Polen in der Isolation
Im Streit um die Justizreform wächst der Druck auf die polnische Regierung. Doch die zeigt sich unbeeindruckt – die Wirtschaft boomt.
WARSCHAU Die Kritik der Bundeskanzlerin an Polen hat die erwartbaren Gegenreaktionen hervorgerufen.
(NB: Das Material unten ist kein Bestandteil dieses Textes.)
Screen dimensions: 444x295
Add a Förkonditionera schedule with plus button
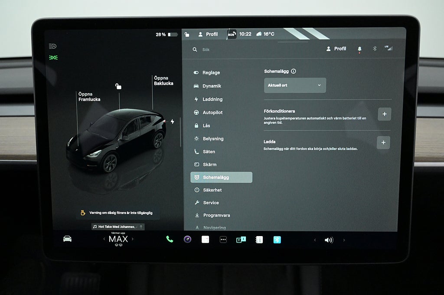(x=384, y=114)
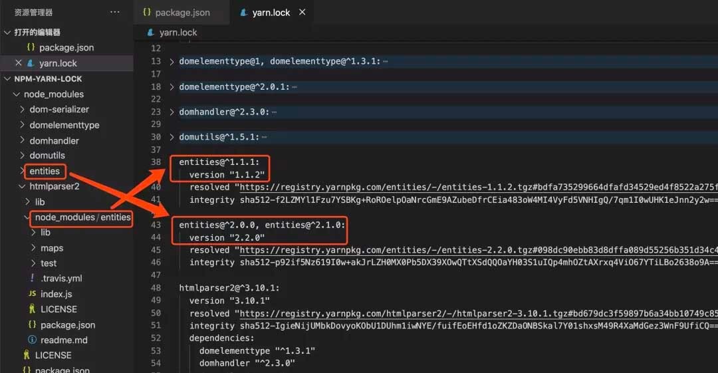Click the three-dots menu in explorer header

(x=115, y=12)
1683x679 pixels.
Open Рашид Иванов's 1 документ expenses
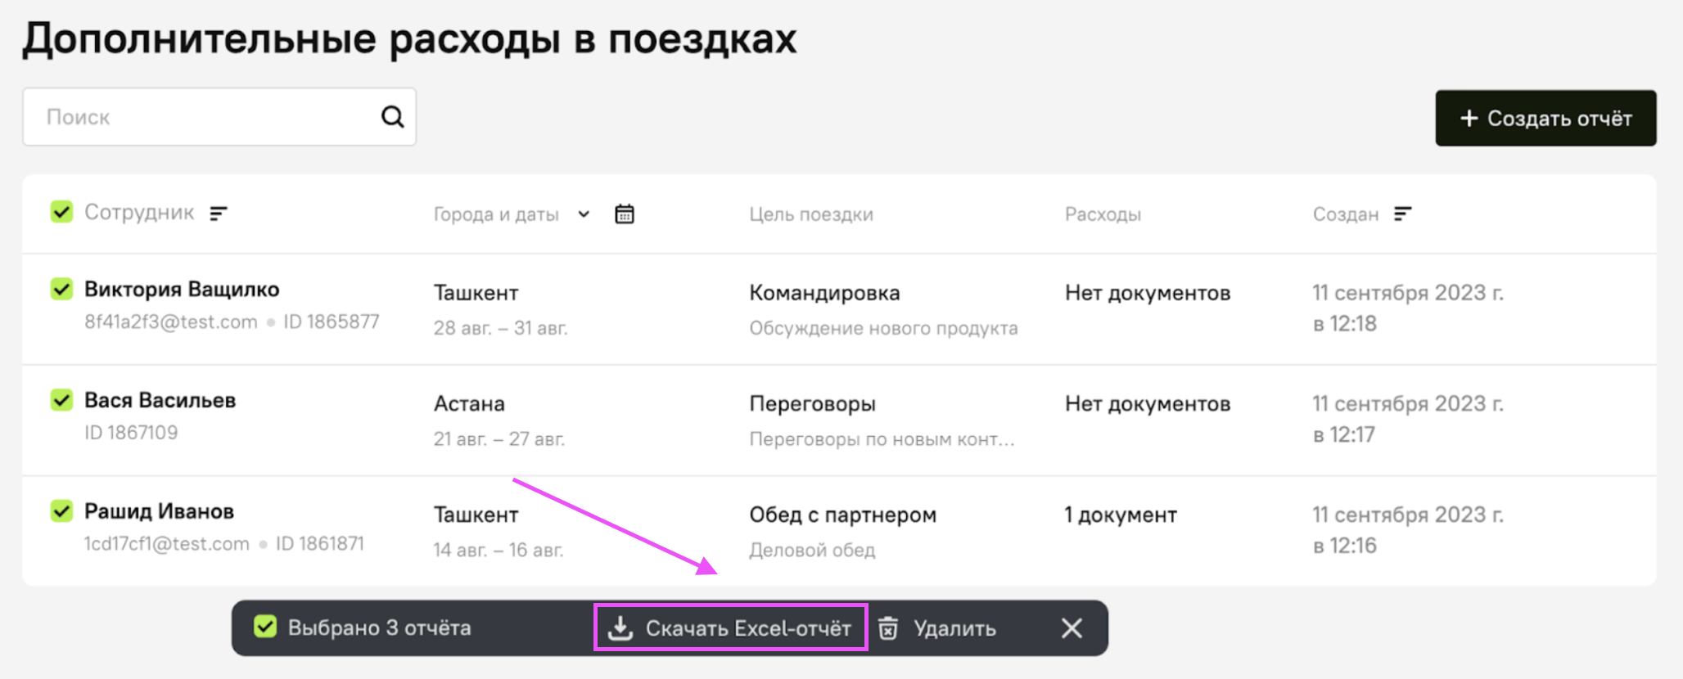point(1120,515)
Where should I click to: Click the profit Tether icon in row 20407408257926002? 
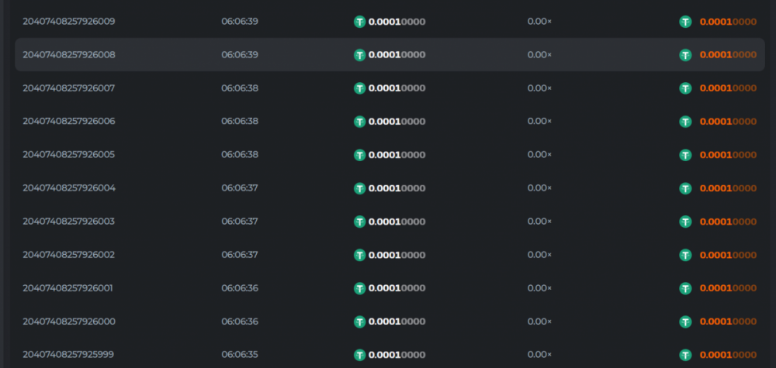[x=685, y=255]
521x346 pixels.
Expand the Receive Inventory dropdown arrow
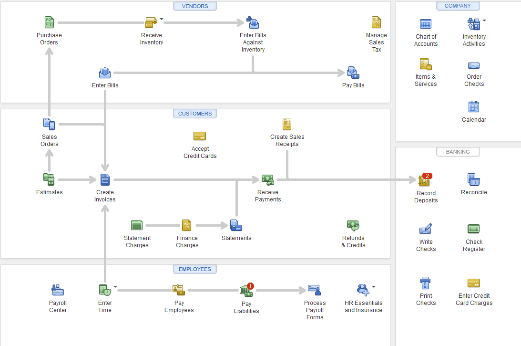pyautogui.click(x=162, y=20)
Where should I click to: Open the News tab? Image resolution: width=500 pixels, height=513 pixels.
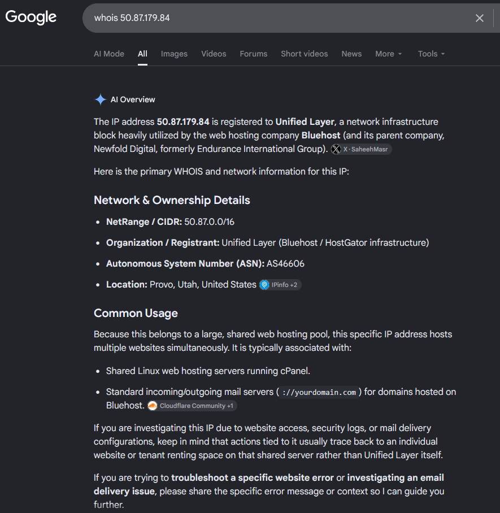pyautogui.click(x=352, y=54)
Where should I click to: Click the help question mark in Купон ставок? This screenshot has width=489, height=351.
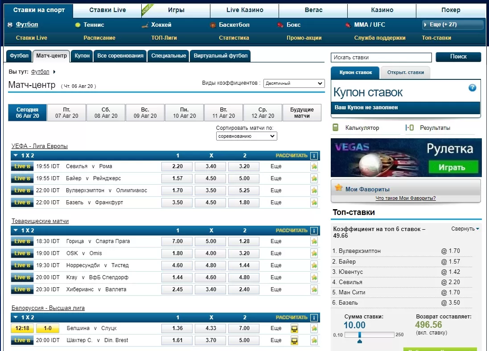[473, 88]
Nachdem Angela Merkel am Dienstag die Rechtsstaatlichkeit in Polen angemahnt hatte, konterte der polnische Justizminister Zbigniew Ziobro: Bei dieser Kritik ginge es nur „um Politik und nichts weiter, Fakten spielen keine Rolle“.
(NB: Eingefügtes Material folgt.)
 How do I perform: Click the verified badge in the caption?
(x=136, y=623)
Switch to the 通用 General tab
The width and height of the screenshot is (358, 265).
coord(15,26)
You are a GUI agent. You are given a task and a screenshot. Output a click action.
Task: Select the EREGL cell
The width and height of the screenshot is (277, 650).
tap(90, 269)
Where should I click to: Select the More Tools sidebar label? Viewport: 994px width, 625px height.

Aktuell steht die nationalkonservative polnische Regierung durch drei Gesetzesnovellen in der Kritik, mit deren Hilfe sie die Gerichte kontrollieren will. Davon ist bereits eine in Kraft getreten. Die Regierungspartei „Recht und Gerechtigkeit“(PiS) hat am Wochenende eine Frist der EU-Kommission verstreichen lassen, die im Juli beschlossenen Änderungen zurückzunehmen. Dem Land droht nun ein Verfahren, das zum Entzug der Stimme innerhalb des Europäischen Rats führen kann. Allerdings ist hierzu die Geschlossenheit aller EU-Mitglieder vonnöten – das ebenfalls autoritär regierte Ungarn hat bereits ein Veto angekündigt.
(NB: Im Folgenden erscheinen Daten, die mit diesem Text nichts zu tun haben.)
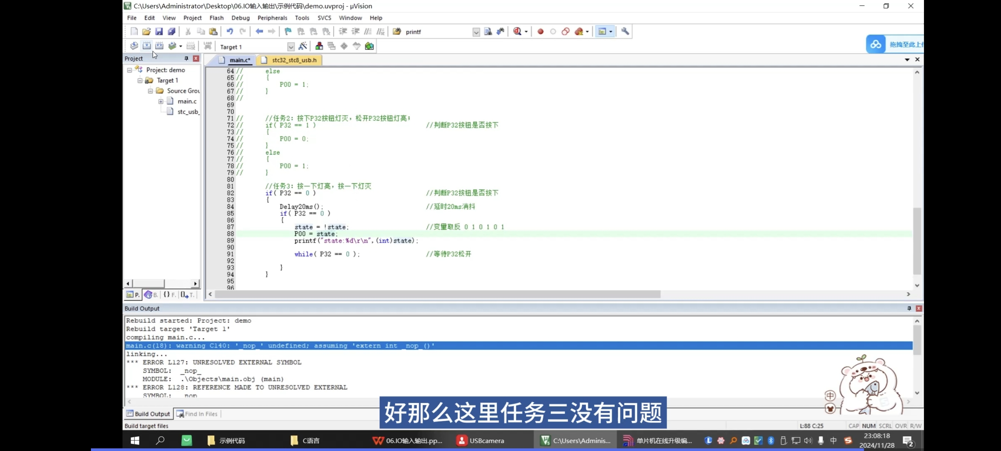Viewport: 1001px width, 451px height.
Task: Open the printf search history dropdown
Action: click(476, 32)
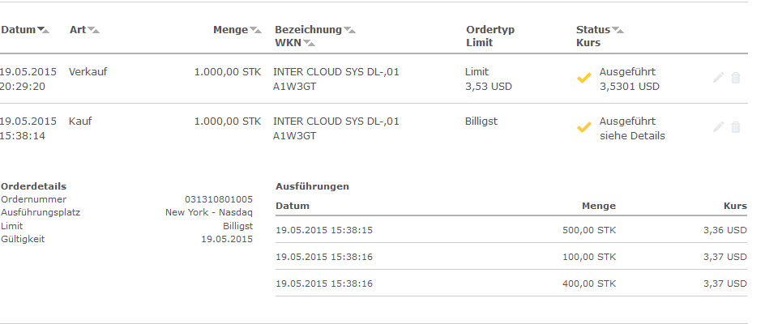Click the Bezeichnung column header label
This screenshot has height=324, width=765.
click(x=308, y=30)
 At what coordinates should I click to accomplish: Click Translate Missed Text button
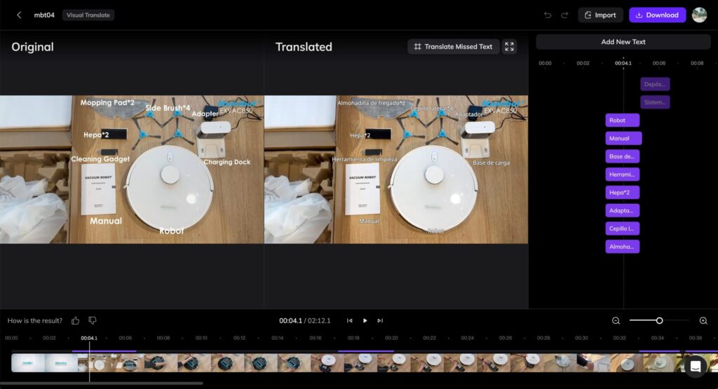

Auch der französische Staatspräsident Emmanuel Macron umschiffte Polen bei seiner Tour durch die östlichen EU-Mitgliedstaaten. Wohl auch deshalb, weil er bei seinem Werben für eine Reform des Arbeitnehmerentsendegesetzes an der Weichsel auf taube Ohren stoßen würde. Macron will das Entsenden billigerer Arbeitskräfte aus dem Osten Europas eindämmen, um die französischen Arbeitnehmer zu schützen. Dabei hatte er Tschechien und die Slowakei auf seine Seite gezogen – mit dem Versprechen, ih- nen bei ihrer Verweigerung, Flüchtlinge aufzunehmen, von europäischer Ebene keinen Druck zu machen. Somit entzweite er die Visegrad-Gruppe, zu der neben besagten beiden Staaten auch Polen und Ungarn gehören. Warschau plant, diese bislang eher lose Vereinigung zu einer starken Interessengemeinschaft auszubauen. Macrons Hinweis auf die Selbst-Isolierung Po- lens konterte die Premierministerin Beata Szydlo mit dem Verweis, Macron solle sich doch um Frankreich kümmern. Dahinter steckt, neben dem Ärger über die Intervention in die Visegrad-Gemeinschaft, auch der Ausdruck einer Idee eines Europas der Nationen, bei der kein Land dem anderen hineinreden möge. Polen, geprägt durch eine Geschichte der Fremdherrschaft, reagiert tra- ditionell allergisch auf Einmischung von außen.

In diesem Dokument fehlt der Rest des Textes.